Let's take a look at our ApplicationSet YAML in the GitOps repo:
apiVersion: argoproj.io/v1alpha1
kind: ApplicationSet
metadata:
name: console
namespace: argocd
spec:
generators:
- pullRequest:
gitlab:
project: <GITLAB_PROJECT_ID>
api: https://gitlab.com/
tokenRef:
secretName: <SECRET>
key: token
pullRequestState: opened
requeueAfterSeconds: 60
template:
metadata:
name: 'deployment-{{"number"}}'
spec:
source:
repoURL: [email protected]:digitalturbine/console.git
path: helm/
targetRevision: '{{"head_sha"}}'
helm:
parameters:
- name: "image.tag"
value: '{{"head_sha"}}'
- name: "deployment.mode"
value: "value"
- name: "deployment.tag"
value: '{{"number"}}'
project: default
syncPolicy:
automated:
prune: true
selfHeal: true
syncOptions:
- CreateNamespace=true
destination:
name: {{ .Values.spec.destination.name }}
namespace: 'namesapce-{{"number"}}'
We link the ApplicationSet to our repo via the Project ID and set the condition to pullRequestState: opened using the above YAML definition. This tells ArgoCD that each time a new MR is opened in the linked GitLab repo, ArgoCD should generate a new ArgoCD Application in our cluster for that MR.

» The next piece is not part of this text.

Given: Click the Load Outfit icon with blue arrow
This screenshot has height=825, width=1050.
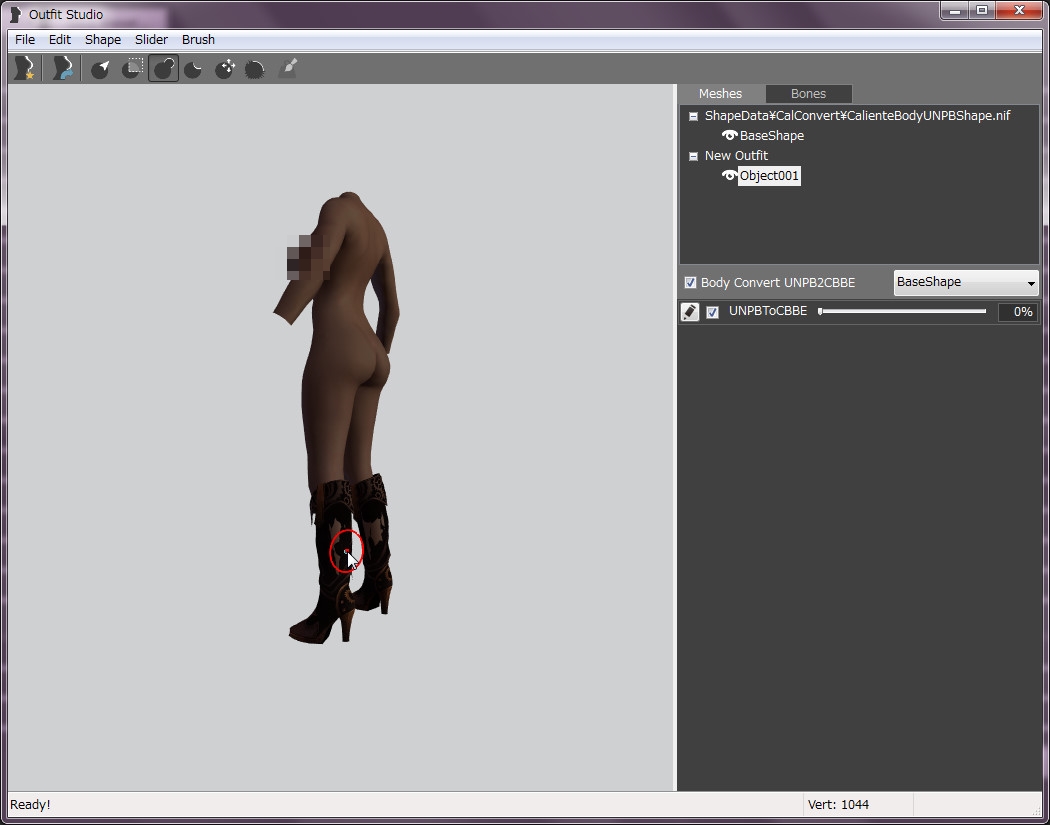Looking at the screenshot, I should (x=62, y=68).
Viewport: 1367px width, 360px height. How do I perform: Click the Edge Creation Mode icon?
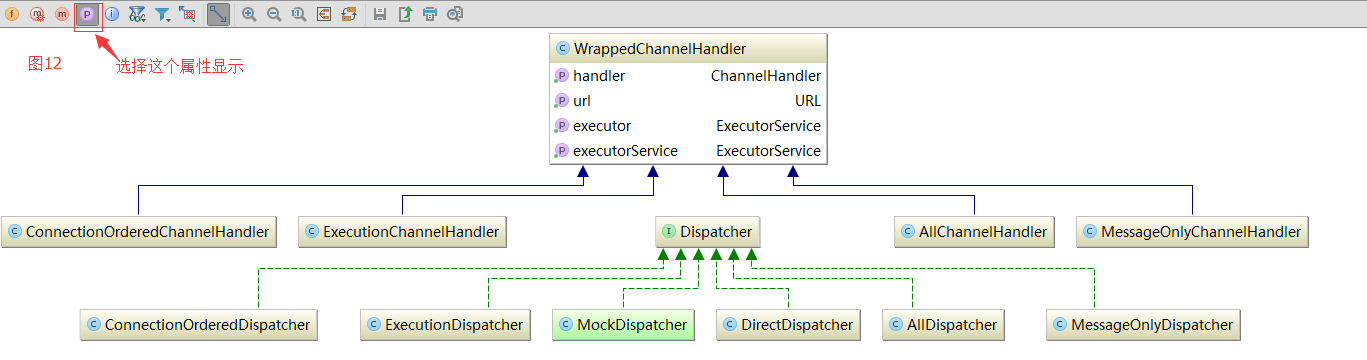[x=218, y=14]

For each open MR in our Console repo we have a corresponding ArgoCD Application.
Finally we get a URL for our testing environment that matches our MR number:
Let's take this one step further in complexity and create testing environments for our micro frontends.
Our main dashboard, the Console, is made up of the parent application which hosts micro frontends within it by rendering them in iframes.
In order to deliver a testing environment for a specific new feature in the Console's Reporting Dashboard, we’d need the parent app (the Console itself) deployed to a testing environment and have it render our specific Reporting Dashboard MR with the new feature. An ApplicationSet YAML can easily facilitate this as can be seen below:
apiVersion: argoproj.io/v1alpha1
kind: ApplicationSet
metadata:
name: reporting-mr-deployments
namespace: argocd
spec:
generators:
- pullRequest:
gitlab:
project: <GITLAB_PROJECT_ID>
api: https://gitlab.com/
tokenRef:
secretName: <SECRET>
key: token
pullRequestState: opened
requeueAfterSeconds: 60
template:
metadata:
name: 'reporting-deployment-{{"number"}}'
spec:
source:
repoURL: [email protected]:digitalturbine/reporting-microfed.git
path: helm/
targetRevision: '{{"head_sha"}}'
helm:
parameters:
- name: "reporting.image.tag"
value: '{{"head_sha"}}'
- name: "deployment.mode"
value: "value"
- name: "deployment.tag"
value: '{{"number"}}'
project: default
syncPolicy:
automated:
prune: true
selfHeal: true
syncOptions:
- CreateNamespace=true
destination:
name: {{ .Values.spec.destination.name }}
namespace: 'namesapcev-{{"number"}}'
Thanks to ArgoCD’s ApplicationSet we were able to set up an automatic, on-demand per-merge-request solution to replace our legacy testing environments.
Notably, we also have our bases covered in terms of cleanup—when an MR is no longer in open status, the corresponding ArgoCD Application gets deleted, ensuring that we aren’t wasting resources. Regarding the refresh behavior, new commits pushed to an open MR will be automatically synced as ArgoCD monitors the commit SHA on the MR. Finally, a possible improvement can be adding a label-based condition so that a testing environment is created only when a developer actually requires it.